Try it
The copy must match the data below line for line and contain no images.

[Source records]
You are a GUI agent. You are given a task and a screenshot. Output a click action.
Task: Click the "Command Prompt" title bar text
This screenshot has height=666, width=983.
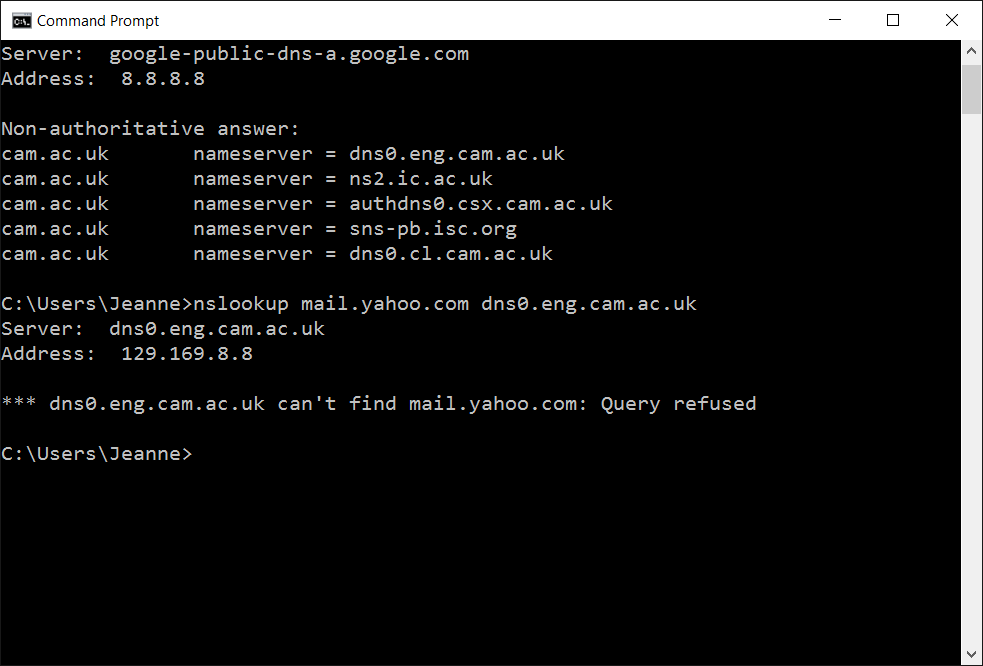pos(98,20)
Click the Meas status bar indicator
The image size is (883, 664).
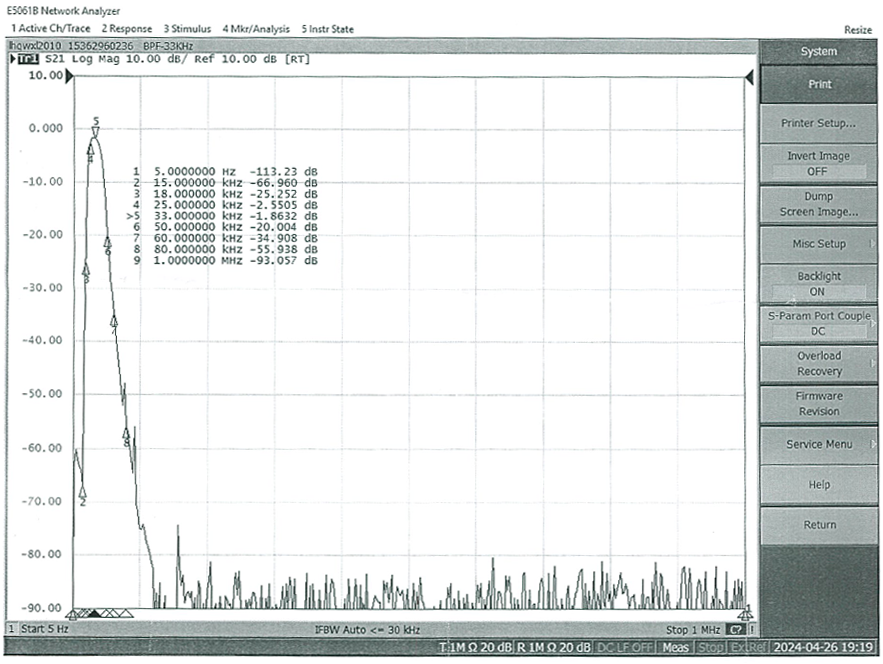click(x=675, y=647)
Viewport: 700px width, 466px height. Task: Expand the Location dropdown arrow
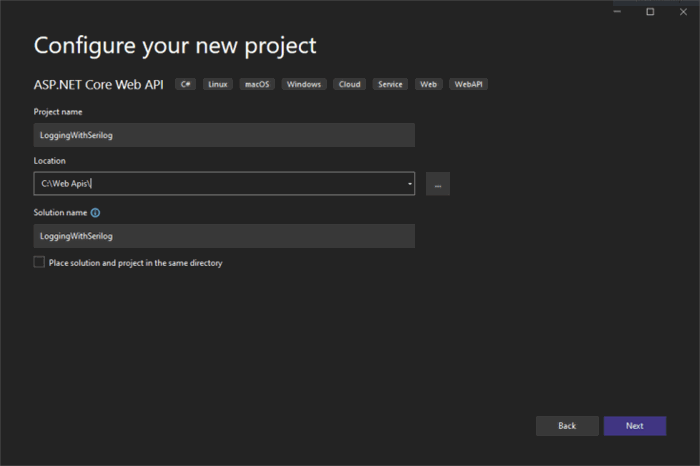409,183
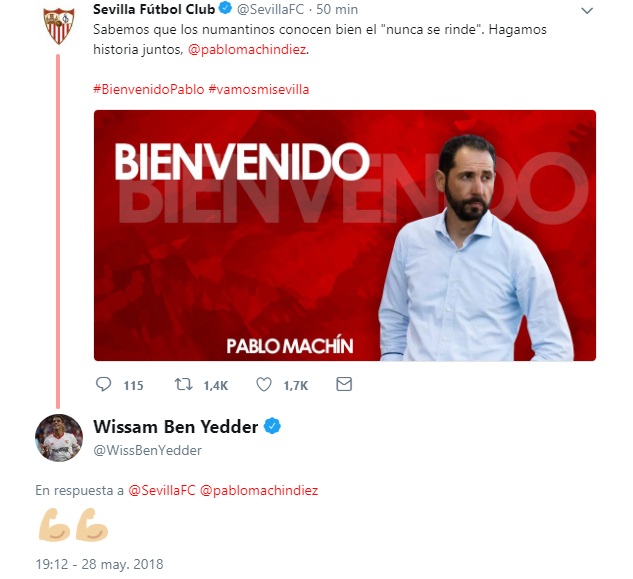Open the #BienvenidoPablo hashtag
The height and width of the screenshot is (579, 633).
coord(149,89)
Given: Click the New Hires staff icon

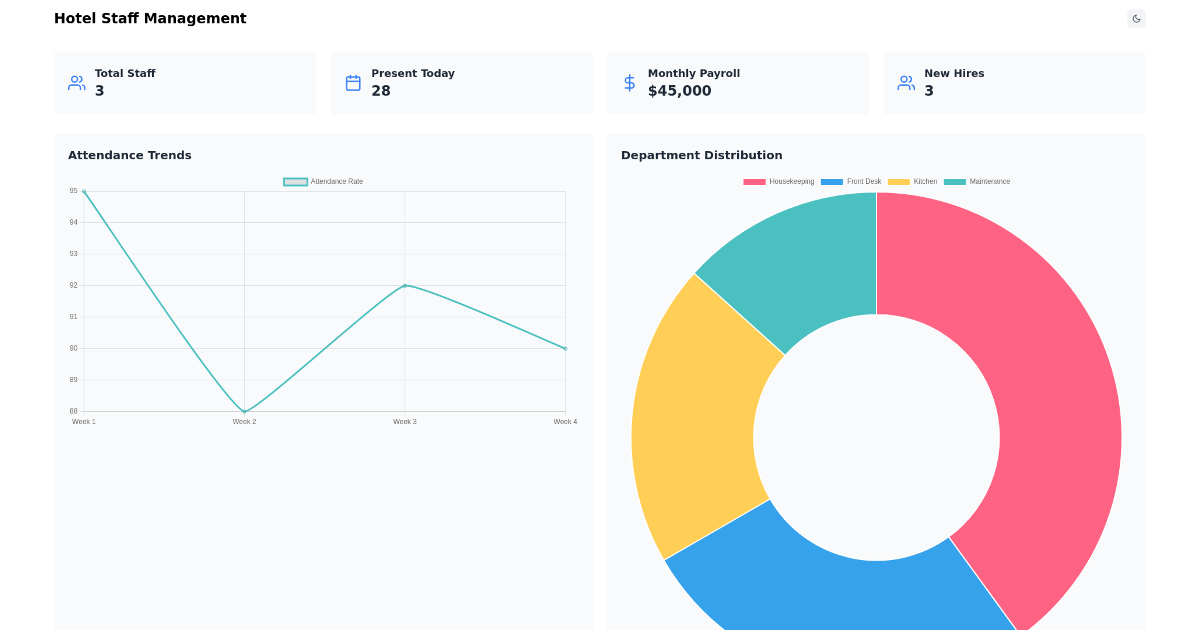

Solution for this exercise
You are a GUI agent. You are given a task and a screenshot. Output a click action.
Task: Click the "Command Prompt" title bar text
This screenshot has height=666, width=983.
pos(98,20)
Click the Meas status bar indicator
The image size is (883, 664).
click(x=675, y=647)
Viewport: 700px width, 466px height. Task: Expand the Location dropdown arrow
409,183
Open the #BienvenidoPablo hashtag
The height and width of the screenshot is (579, 633).
coord(149,89)
Given: Click the New Hires staff icon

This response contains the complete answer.